#### [WHAT TO DO]
Begin at the line below that contains "728x508 pixels." and write out every line from there to the end of the entries, exactly.
*** Opening of GIVEN RECORDS ***
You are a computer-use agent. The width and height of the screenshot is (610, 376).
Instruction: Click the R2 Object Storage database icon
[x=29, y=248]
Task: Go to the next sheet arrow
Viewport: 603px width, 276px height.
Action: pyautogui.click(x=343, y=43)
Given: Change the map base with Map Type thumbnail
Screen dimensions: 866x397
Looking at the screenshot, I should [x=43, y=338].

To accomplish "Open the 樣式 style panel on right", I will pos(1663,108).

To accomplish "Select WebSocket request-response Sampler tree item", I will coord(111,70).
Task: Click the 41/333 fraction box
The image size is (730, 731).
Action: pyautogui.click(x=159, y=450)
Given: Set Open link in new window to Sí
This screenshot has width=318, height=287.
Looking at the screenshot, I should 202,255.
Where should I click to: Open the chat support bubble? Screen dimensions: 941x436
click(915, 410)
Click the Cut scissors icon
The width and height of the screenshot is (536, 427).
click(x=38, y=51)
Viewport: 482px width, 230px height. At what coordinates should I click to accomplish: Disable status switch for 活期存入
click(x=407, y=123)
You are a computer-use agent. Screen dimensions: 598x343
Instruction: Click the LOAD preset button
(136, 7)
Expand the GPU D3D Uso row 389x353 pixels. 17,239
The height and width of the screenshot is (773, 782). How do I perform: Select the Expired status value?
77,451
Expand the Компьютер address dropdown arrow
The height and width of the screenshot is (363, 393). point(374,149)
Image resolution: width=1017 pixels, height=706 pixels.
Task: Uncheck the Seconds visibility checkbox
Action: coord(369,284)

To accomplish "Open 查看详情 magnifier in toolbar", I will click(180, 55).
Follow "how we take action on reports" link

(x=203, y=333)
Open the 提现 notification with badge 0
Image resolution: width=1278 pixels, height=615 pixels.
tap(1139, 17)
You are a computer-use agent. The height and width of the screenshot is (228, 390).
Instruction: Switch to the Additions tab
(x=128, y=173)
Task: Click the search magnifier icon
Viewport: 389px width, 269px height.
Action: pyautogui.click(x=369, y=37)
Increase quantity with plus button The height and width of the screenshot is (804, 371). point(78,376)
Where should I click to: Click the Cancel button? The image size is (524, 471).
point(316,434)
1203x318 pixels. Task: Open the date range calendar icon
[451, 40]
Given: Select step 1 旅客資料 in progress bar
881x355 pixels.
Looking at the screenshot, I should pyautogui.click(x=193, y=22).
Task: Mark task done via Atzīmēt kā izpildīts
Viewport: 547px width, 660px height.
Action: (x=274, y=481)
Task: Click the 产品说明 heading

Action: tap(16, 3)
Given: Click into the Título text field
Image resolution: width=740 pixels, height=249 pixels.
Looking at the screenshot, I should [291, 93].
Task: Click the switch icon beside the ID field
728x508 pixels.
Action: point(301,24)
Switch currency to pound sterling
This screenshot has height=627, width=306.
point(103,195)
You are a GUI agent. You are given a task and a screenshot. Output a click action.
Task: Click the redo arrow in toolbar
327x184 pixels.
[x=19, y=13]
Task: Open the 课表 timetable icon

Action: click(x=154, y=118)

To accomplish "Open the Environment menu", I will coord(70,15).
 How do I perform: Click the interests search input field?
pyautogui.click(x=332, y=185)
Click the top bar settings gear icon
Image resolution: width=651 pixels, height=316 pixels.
*** Close of GIVEN RECORDS ***
#### [OUTPUT FOR THIS TASK]
728x508 pixels.
Action: point(301,24)
Switch currency to pound sterling
This screenshot has height=627, width=306.
point(103,195)
You are a GUI agent. You are given a task and a screenshot. Output a click action.
Task: Click the redo arrow in toolbar
327x184 pixels.
[x=19, y=13]
Task: Open the 课表 timetable icon

Action: click(x=154, y=118)

To accomplish "Open the Environment menu", I will coord(70,15).
 How do I perform: Click the interests search input field?
pyautogui.click(x=332, y=185)
Click the top bar settings gear icon
Image resolution: width=651 pixels, height=316 pixels.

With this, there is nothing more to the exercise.